Work task:
Repeat verbatim what the listing holds, but not its pictures.

-=-=-

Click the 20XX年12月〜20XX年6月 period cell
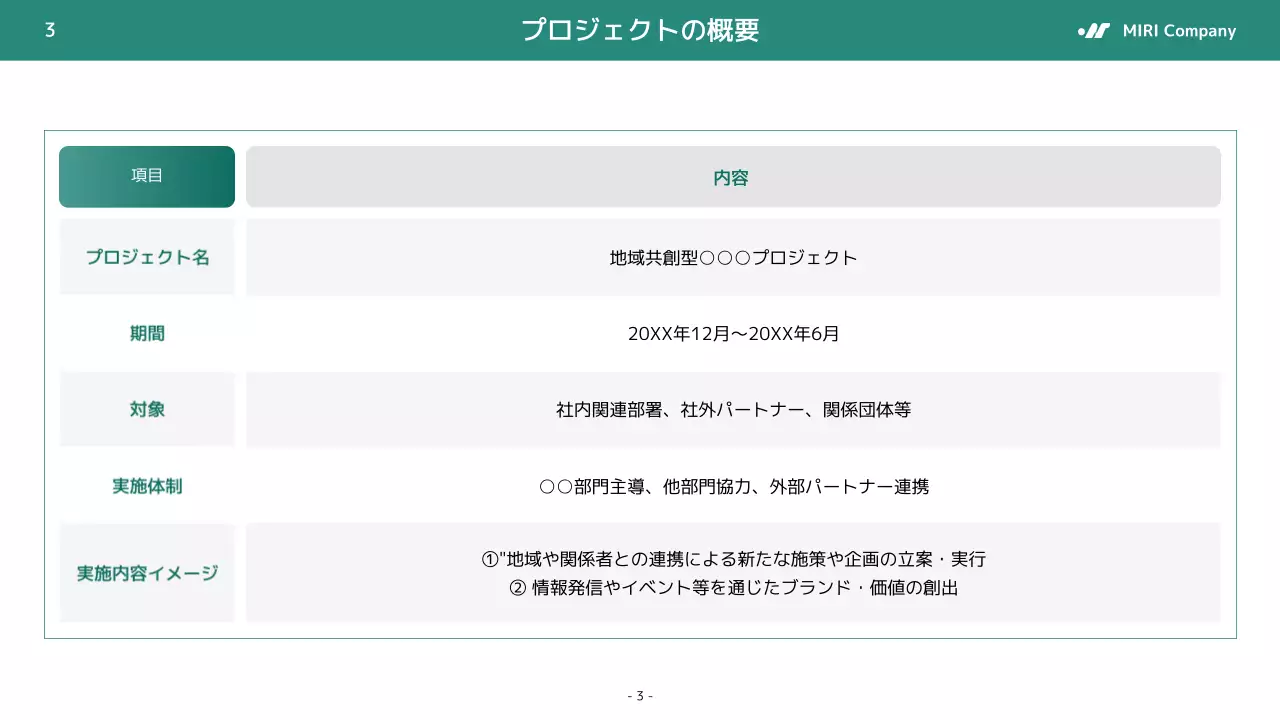(731, 333)
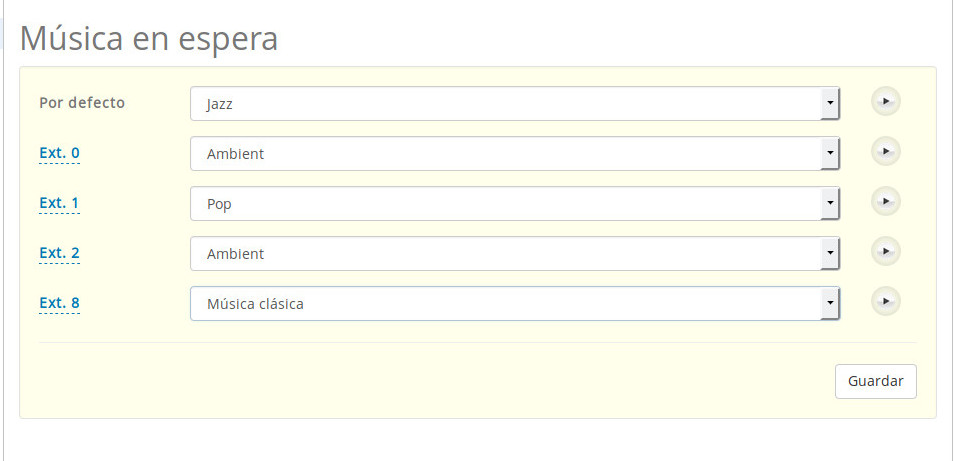Play the Ext. 0 hold music preview
The width and height of the screenshot is (954, 461).
click(885, 152)
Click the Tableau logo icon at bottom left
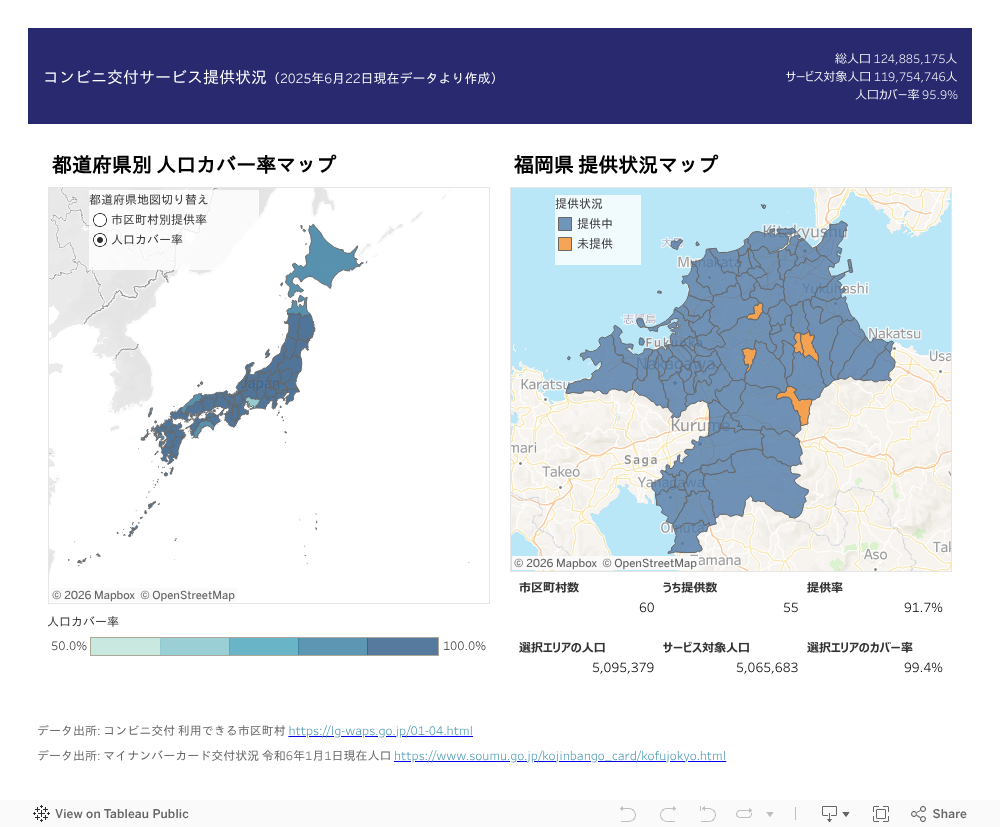Screen dimensions: 1000x827 (42, 814)
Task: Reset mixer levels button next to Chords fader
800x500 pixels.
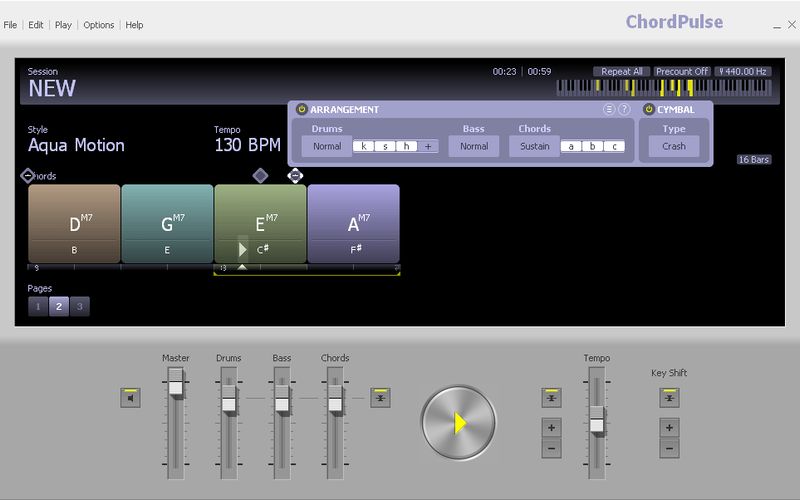Action: pos(380,398)
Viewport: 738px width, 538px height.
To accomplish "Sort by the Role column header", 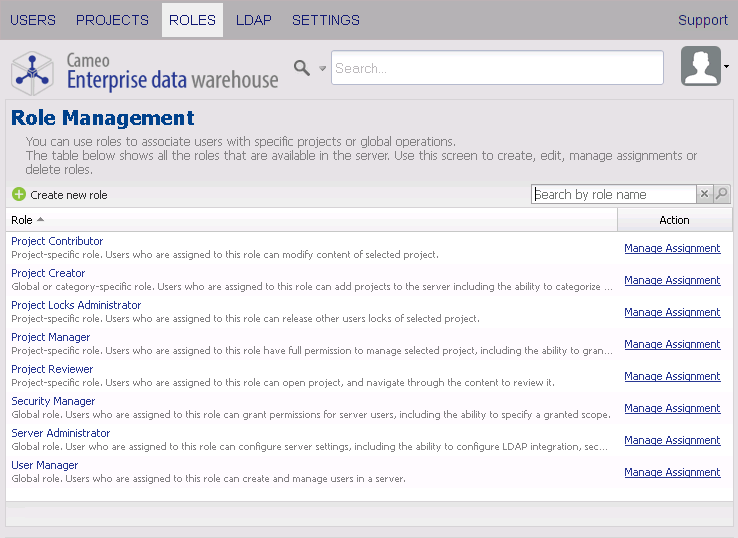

-=-=-

Written reply:
Click the 20XX年12月〜20XX年6月 period cell
(731, 333)
Play the Ext. 0 hold music preview
The width and height of the screenshot is (954, 461).
click(885, 152)
Click the Tableau logo icon at bottom left
Screen dimensions: 1000x827 (42, 814)
Task: Reset mixer levels button next to Chords fader
800x500 pixels.
Action: pos(380,398)
Viewport: 738px width, 538px height.
To accomplish "Sort by the Role column header", 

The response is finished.